Mientras daba la mano a Pablo Forcadell, Alejandro replicó que habría que ir pensando en un buen insecticida.

—Lo menos que podemos pedir para el españolito es un poco de dignidad. Que la tiene por los suelos. Por eso en el extranjero nos toman por el pito del sereno. Desde los bantúes hasta el moro Muza.

- No sacas nada haciéndote mala sangre —siguió Forcadell. Y en sus labios estirados, exangües, culebreó una sonrisa de suficiencia—. Por muchos insecticidas que se inventen, el triunfo de las moscas está asegurado. ¿O es que a tus años aún ignoras esto?

—¿Qué quieres decir? ¿Que aplauda? Ese tipo se expresa públicamente con una absoluta falta de dignidad. Reniega de quien le hizo rico y trata de hacernos comulgar con ruedas de molino. No me negarás que esto es evidente. Forcadell asintió en silencio.

—Y ahí lo tienes. Tan pancho. Él y los del cotarro. Ahora nos aconseja que seamos buenos chicos. Que no caigamos en el error de provocar a los militares, porque nos caería encima otra dictadura. Como si él la hubiera sufrido. Él la ha gozado, mira qué cara jo. Todos sabemos cómo se lo ha pasado, di tío. Recién salido del Frente de Juventudes entró en el periódico del que llegó a ser director. Y lo sigue siendo. Desde esa trinchera ciega nos insultó y nos calumnió. A los que estábamos enfrente no paraba de amenazarnos. Es cómplice, no una víctima como ha querido decir.

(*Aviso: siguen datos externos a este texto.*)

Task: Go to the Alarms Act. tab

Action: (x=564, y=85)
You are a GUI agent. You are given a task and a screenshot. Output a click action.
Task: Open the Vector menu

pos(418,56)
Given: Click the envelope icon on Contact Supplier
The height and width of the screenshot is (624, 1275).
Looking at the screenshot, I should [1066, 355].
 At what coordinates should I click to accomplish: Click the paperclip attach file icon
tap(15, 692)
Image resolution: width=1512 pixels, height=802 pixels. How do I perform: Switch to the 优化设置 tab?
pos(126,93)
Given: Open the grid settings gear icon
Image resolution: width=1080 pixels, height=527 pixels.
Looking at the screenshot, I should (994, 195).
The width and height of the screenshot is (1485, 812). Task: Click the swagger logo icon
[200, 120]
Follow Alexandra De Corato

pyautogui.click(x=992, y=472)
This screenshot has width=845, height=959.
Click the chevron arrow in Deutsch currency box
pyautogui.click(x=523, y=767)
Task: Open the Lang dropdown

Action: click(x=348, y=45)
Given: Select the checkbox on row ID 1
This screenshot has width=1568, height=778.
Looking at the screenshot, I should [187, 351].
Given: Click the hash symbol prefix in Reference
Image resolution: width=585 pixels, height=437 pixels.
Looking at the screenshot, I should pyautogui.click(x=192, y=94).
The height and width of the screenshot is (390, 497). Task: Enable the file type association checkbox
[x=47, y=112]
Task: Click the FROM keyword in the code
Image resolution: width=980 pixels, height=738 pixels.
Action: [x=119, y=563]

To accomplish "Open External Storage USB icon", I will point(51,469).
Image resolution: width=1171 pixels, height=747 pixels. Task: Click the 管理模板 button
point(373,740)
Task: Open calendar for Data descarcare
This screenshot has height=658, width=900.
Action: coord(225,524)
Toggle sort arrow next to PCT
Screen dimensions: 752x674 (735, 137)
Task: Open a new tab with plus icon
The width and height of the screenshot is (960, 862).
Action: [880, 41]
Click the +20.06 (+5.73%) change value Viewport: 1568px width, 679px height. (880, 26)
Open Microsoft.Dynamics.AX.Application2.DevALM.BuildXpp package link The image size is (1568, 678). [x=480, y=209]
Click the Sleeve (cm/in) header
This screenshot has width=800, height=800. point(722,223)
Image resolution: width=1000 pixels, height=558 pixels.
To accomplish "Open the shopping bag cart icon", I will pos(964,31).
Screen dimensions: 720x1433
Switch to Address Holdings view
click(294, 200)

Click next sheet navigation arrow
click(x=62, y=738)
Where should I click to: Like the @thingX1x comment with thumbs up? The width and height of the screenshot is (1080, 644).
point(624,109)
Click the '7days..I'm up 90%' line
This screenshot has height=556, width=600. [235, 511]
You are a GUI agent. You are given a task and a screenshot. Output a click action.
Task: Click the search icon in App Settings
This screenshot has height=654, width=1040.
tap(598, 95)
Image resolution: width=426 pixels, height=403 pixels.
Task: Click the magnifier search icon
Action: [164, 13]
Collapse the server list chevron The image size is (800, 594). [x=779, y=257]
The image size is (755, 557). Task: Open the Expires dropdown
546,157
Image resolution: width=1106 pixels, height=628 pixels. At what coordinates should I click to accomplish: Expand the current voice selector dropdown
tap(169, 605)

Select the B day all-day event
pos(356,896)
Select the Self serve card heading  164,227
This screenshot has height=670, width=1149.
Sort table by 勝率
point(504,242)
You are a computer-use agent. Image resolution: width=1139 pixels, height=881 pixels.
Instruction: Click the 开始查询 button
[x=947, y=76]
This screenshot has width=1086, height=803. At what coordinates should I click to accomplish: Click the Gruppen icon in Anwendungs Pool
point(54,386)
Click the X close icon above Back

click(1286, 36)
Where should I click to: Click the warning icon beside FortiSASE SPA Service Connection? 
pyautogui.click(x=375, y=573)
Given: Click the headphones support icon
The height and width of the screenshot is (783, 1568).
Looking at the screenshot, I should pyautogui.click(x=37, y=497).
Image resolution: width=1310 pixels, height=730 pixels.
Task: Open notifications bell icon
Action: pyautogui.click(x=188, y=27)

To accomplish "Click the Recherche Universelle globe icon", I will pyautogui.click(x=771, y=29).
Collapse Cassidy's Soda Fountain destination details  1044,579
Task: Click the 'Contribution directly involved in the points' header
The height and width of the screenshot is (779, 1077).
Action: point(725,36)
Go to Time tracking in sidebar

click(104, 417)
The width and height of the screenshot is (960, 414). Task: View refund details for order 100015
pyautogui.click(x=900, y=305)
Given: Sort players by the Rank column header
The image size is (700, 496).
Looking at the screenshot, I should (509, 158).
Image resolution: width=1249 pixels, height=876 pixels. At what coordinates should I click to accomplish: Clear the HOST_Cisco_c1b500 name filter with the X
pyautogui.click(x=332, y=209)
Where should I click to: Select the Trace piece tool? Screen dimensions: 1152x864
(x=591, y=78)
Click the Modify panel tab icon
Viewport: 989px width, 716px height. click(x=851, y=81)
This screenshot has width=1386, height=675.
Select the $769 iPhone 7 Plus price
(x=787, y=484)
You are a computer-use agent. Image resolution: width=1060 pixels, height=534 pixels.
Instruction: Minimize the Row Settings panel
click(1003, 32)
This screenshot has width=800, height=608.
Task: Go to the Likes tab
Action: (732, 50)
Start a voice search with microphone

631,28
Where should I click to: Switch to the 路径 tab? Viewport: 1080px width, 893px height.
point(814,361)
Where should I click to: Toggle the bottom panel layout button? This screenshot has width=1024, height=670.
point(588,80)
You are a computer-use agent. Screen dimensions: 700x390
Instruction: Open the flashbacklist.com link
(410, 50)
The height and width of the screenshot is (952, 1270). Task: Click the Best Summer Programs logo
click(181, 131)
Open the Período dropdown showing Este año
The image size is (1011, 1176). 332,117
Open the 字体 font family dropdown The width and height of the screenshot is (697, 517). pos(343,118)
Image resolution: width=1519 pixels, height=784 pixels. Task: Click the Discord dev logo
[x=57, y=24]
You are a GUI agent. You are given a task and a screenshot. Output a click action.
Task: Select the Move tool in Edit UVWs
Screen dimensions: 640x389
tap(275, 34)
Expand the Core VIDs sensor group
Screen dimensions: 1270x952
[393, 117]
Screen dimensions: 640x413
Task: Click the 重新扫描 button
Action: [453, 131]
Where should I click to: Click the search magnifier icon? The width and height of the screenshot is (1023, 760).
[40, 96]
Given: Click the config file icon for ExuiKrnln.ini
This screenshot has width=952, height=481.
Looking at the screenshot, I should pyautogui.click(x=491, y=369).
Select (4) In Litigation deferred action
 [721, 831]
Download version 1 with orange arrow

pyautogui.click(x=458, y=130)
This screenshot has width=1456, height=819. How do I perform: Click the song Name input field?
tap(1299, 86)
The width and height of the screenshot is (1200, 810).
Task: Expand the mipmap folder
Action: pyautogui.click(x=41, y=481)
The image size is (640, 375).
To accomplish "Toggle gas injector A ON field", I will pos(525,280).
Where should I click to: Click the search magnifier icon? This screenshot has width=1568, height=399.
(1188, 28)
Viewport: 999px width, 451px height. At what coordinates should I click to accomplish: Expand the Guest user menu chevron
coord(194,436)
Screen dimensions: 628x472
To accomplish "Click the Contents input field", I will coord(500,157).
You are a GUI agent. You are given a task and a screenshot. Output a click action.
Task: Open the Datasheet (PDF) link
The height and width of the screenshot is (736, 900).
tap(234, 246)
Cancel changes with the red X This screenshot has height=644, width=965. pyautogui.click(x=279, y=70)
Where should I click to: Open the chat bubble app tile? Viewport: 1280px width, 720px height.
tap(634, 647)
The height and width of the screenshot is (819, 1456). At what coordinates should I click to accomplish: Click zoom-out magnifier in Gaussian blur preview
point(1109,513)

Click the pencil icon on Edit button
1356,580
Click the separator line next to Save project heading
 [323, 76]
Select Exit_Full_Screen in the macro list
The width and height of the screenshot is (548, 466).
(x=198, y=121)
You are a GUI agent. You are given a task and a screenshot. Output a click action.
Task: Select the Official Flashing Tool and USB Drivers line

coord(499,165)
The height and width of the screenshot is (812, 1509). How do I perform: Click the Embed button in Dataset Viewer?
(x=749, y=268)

Forcadell compuso un gesto de resignación con ojos y cejas.

—Además —dijo—, pregúntale los millones que ha hecho durante los «cuarenta años de opresión».

—Pues, mira lo que te digo. Si esas moscas a las que te refieres siguen donde están, ya podemos pegarnos un tiro. Por cretinos.

Habían cedido los aplausos, y alguien siseó pidiendo silencio. Alejandro volvió la cabeza. Le molestaba que fuera a él precisamente a quien ordenaran callar.

Forcadell susurró:

—Mil millones de moscas no pueden equivocarse. Constituyen mayoría. Y esto es una democracia.

—Pues ya conoces el dicho. Si mil millones de moscas no se equivocan, a comer mierda. ¡Todos!

Tras un breve parlamento del honorable, la marea humana se desplazó hacia la pieza contigua, donde estaba el buffet. Minutos después, copada la mesa, las voces subían de tono.